1. 12
  1.  

  2. 5

    The EC2 SLA is pretty clear:

    “Monthly Uptime Percentage” is calculated by subtracting from 100% the percentage of minutes during the month in which Amazon EC2 or Amazon EBS, as applicable, was in the state of “Region Unavailable.”

    “Region Unavailable” and “Region Unavailability” mean that more than one Availability Zone in which you are running an instance, within the same Region, is “Unavailable” to you.

    AWS reports status at the region level, so saying the status board “lies” is an overstatement - it reports consistent to the SLA.

    Having said that, you mention “network partitions” and I can definitely sympathize with the difficulty of running a distributed system - maybe AWS can find a better way to highlight when a region is impaired sub-SLA.

    1. 5

      AWS reports status at the region level, so saying the status board “lies” is an overstatement - it reports consistent to the SLA.

      I’m not certain that I agree. The SLA you quoted defines what “Region Availability” and “Region Unavailability” mean, but his complaint isn’t that the AWS status page reported a region available when it wasn’t (because you’re correct, the region was “available” per the SLA’s description).

      Rather, his complaint is that the AWS status page describes the region as “operating normally” (which isn’t touched on in your SLA quote at all), which seems dishonest given that at least part of it demonstrably is not operating normally.

      It would be more honest, and consistent with both their SLA and with the observable set of facts in the physical universe we occupy, if the AWS status page were to describe the region as both Available AND yellow/“experiencing some performance issues”.

      Put another way: if everything better than “Region is flat-out unavailable per SLA” (presumably, red) is green-with-at-most-an-asterisk, why even have a yellow?

      1. 1

        Perhaps so - and again, I’m not suggesting that the status quo is good here; I curse the “blue I” as much as anyone with an AWS workload does.

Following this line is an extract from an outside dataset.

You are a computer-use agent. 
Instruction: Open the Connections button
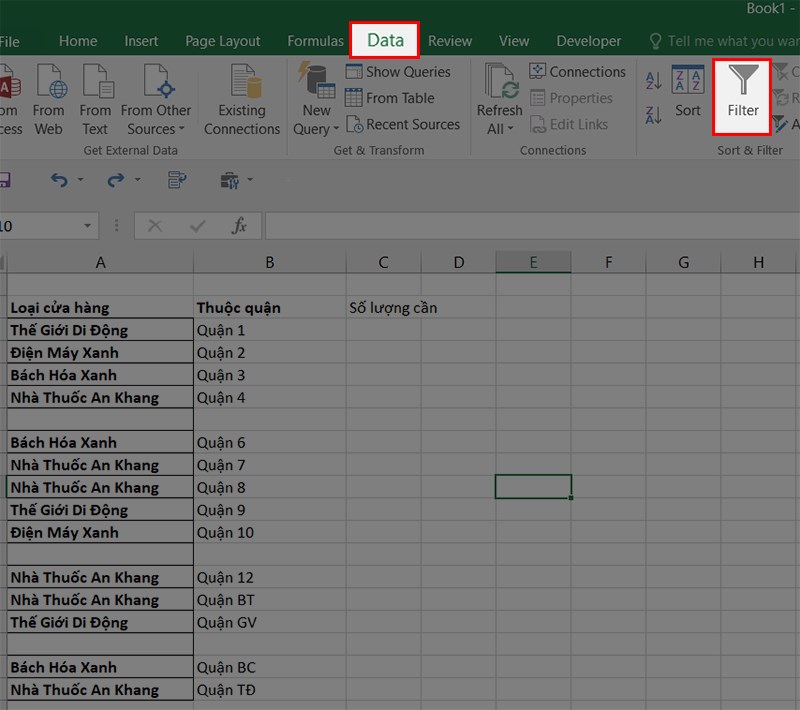pyautogui.click(x=577, y=72)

        I think the best recourse may be to split reporting to an AZ level - so transient network issues in us-east-1d make it go yellow.

        But even then I’d suggest that defining a threshold is difficult in the world AWS occupies: from my experience in working with several thousand nodes in an on-prem data center I’ve learned that a certain percentage are always going to be broken in some way. I’m sure that AWS has a dramatically lower percentage than I - better monitoring, maintenance, etc - but at that scale it’s likely that several orders of magnitude more real servers are fucked - so I’m not even sure a service health dashboard beyond “here’s the health of your environment right now” means much at all.